◆ Exercise details
Type out the full set of entries again, unchanged.
#### Information shown ####
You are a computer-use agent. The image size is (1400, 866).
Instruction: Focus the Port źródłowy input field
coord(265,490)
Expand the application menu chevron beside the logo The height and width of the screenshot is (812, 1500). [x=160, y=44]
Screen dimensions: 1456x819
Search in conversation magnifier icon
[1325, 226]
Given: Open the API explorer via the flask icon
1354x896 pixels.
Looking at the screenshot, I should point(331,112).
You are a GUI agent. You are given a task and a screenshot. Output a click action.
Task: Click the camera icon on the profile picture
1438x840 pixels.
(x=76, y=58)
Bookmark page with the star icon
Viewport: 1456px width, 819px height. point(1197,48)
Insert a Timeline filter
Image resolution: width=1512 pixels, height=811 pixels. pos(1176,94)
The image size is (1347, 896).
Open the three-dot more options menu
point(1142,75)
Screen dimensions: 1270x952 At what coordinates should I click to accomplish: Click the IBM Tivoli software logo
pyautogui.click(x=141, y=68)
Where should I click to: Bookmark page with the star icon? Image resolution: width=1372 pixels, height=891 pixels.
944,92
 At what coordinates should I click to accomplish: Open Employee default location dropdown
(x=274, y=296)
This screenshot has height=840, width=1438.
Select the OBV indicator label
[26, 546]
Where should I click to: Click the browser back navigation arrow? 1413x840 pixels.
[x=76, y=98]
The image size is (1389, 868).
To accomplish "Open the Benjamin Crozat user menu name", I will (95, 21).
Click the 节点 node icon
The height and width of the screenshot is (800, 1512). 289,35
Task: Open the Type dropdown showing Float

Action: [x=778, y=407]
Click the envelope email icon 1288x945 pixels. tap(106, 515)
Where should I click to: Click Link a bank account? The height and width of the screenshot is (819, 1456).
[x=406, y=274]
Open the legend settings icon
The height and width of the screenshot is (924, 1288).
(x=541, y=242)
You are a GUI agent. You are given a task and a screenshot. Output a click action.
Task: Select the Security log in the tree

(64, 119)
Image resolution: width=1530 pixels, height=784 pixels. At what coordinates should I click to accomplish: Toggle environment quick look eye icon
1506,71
####
◆ Your response
You are a computer-use agent. The image size is (1400, 866).
Instruction: Focus the Port źródłowy input field
coord(265,490)
Expand the application menu chevron beside the logo The height and width of the screenshot is (812, 1500). [x=160, y=44]
Screen dimensions: 1456x819
Search in conversation magnifier icon
[1325, 226]
Given: Open the API explorer via the flask icon
1354x896 pixels.
Looking at the screenshot, I should point(331,112).
You are a GUI agent. You are given a task and a screenshot. Output a click action.
Task: Click the camera icon on the profile picture
1438x840 pixels.
(x=76, y=58)
Bookmark page with the star icon
Viewport: 1456px width, 819px height. point(1197,48)
Insert a Timeline filter
Image resolution: width=1512 pixels, height=811 pixels. pos(1176,94)
The image size is (1347, 896).
Open the three-dot more options menu
point(1142,75)
Screen dimensions: 1270x952 At what coordinates should I click to accomplish: Click the IBM Tivoli software logo
pyautogui.click(x=141, y=68)
Where should I click to: Bookmark page with the star icon? Image resolution: width=1372 pixels, height=891 pixels.
944,92
 At what coordinates should I click to accomplish: Open Employee default location dropdown
(x=274, y=296)
This screenshot has height=840, width=1438.
Select the OBV indicator label
[26, 546]
Where should I click to: Click the browser back navigation arrow? 1413x840 pixels.
[x=76, y=98]
The image size is (1389, 868).
To accomplish "Open the Benjamin Crozat user menu name", I will (95, 21).
Click the 节点 node icon
The height and width of the screenshot is (800, 1512). 289,35
Task: Open the Type dropdown showing Float

Action: [x=778, y=407]
Click the envelope email icon 1288x945 pixels. tap(106, 515)
Where should I click to: Click Link a bank account? The height and width of the screenshot is (819, 1456).
[x=406, y=274]
Open the legend settings icon
The height and width of the screenshot is (924, 1288).
(x=541, y=242)
You are a GUI agent. You are given a task and a screenshot. Output a click action.
Task: Select the Security log in the tree

(64, 119)
Image resolution: width=1530 pixels, height=784 pixels. At what coordinates should I click to accomplish: Toggle environment quick look eye icon
1506,71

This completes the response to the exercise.